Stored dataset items

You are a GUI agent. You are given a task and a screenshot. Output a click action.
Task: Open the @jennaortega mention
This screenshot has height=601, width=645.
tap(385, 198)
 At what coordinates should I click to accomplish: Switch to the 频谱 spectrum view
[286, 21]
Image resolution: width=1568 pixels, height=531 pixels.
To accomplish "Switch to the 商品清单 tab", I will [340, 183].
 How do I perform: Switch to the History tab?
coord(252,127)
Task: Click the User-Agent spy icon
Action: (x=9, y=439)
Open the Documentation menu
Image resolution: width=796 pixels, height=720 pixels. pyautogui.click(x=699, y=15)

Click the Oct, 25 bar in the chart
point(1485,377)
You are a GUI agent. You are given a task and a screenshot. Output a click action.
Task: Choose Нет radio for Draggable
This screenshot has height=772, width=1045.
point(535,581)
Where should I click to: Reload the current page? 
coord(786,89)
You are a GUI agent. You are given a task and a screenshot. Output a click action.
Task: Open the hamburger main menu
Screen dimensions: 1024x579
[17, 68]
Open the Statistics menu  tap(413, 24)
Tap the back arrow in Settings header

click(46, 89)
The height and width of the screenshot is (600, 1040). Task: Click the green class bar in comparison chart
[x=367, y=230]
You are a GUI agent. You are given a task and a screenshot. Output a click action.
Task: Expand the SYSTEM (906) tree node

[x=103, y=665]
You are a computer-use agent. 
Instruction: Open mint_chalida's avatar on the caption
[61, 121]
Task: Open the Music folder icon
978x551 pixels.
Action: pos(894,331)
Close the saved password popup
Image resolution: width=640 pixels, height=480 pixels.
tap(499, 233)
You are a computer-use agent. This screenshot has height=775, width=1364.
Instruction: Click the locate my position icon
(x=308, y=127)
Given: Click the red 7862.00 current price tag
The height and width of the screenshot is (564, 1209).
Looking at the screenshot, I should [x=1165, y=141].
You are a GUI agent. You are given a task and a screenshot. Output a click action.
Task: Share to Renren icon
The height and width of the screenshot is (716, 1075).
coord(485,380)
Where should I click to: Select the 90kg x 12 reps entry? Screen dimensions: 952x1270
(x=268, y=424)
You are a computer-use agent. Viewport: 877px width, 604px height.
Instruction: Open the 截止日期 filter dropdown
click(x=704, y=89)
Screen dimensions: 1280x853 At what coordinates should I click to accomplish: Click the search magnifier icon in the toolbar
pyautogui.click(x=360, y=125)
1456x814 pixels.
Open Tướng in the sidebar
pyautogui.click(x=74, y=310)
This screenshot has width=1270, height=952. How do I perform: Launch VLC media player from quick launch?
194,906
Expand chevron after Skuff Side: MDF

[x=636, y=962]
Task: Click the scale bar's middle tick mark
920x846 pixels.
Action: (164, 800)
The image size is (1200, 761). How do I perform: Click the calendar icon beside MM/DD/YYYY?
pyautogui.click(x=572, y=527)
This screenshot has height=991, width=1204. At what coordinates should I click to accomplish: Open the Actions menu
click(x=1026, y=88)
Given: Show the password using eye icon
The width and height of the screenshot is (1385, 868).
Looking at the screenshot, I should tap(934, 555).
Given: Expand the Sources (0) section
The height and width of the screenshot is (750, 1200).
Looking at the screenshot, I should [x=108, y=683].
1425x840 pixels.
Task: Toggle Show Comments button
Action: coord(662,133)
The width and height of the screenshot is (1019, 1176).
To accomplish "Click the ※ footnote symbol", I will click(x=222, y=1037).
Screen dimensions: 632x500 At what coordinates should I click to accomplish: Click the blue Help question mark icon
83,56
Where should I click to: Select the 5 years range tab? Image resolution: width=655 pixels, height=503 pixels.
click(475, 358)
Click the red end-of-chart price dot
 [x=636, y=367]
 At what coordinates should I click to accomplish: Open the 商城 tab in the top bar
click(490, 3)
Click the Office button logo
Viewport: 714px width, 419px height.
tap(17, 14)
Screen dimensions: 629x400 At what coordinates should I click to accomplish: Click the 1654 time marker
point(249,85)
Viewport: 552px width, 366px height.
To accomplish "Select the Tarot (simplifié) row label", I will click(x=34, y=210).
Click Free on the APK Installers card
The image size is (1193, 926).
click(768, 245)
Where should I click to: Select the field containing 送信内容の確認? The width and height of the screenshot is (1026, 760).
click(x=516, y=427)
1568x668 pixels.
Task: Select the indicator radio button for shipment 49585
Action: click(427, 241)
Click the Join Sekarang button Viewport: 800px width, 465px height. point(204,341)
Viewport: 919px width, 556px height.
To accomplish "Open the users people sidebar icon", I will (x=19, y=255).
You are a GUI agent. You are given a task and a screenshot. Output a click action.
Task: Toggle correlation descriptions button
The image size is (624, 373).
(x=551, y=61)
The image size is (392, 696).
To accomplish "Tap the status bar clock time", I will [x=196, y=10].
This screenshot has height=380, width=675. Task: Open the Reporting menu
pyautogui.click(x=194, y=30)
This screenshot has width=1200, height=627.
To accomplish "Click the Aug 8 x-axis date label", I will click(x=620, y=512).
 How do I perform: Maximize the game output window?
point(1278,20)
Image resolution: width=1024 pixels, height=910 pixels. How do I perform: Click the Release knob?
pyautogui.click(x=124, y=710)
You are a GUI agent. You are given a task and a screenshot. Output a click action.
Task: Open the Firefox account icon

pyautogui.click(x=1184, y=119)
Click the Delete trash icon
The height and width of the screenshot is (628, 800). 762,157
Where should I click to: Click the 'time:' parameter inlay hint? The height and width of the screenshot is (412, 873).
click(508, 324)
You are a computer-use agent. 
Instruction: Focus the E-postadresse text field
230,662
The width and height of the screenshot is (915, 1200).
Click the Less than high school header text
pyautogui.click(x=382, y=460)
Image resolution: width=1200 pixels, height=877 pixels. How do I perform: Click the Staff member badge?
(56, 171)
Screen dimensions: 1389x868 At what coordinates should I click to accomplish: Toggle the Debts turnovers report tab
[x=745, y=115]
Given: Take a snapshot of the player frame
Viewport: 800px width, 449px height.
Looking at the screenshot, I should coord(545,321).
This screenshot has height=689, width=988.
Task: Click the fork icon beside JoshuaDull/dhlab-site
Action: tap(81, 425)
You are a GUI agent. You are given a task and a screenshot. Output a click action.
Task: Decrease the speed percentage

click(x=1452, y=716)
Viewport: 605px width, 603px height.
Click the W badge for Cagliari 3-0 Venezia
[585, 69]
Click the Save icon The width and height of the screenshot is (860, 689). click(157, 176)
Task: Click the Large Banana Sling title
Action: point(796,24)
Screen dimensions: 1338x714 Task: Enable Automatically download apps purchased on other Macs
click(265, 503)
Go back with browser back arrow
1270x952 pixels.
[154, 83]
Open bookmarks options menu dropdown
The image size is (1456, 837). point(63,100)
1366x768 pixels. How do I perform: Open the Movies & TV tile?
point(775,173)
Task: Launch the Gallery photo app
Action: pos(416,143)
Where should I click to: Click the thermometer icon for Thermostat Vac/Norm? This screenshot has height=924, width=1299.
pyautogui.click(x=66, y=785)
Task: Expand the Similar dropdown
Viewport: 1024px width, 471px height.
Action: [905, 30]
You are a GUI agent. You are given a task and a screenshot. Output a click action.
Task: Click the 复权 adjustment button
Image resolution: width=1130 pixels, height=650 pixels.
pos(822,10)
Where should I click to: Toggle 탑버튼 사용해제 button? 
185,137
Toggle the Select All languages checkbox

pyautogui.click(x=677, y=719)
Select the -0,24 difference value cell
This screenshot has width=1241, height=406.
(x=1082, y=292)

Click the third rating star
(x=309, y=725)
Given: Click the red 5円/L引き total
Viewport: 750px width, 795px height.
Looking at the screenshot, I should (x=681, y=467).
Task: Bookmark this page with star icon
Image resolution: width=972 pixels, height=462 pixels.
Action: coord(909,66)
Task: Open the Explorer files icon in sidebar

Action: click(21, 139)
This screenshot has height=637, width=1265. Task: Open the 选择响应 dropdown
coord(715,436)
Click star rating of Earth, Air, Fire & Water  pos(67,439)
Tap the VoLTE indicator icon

* BRIEF *
Please find each line in the records above that holds the word "computer", and copy it.

* SOLUTION TO THE PROBLEM *
You are a computer-use agent. 
You are a computer-use agent. This screenshot has height=775, width=1364.
You are a computer-use agent. Viewport: 877px width, 604px height.
You are a computer-use agent. 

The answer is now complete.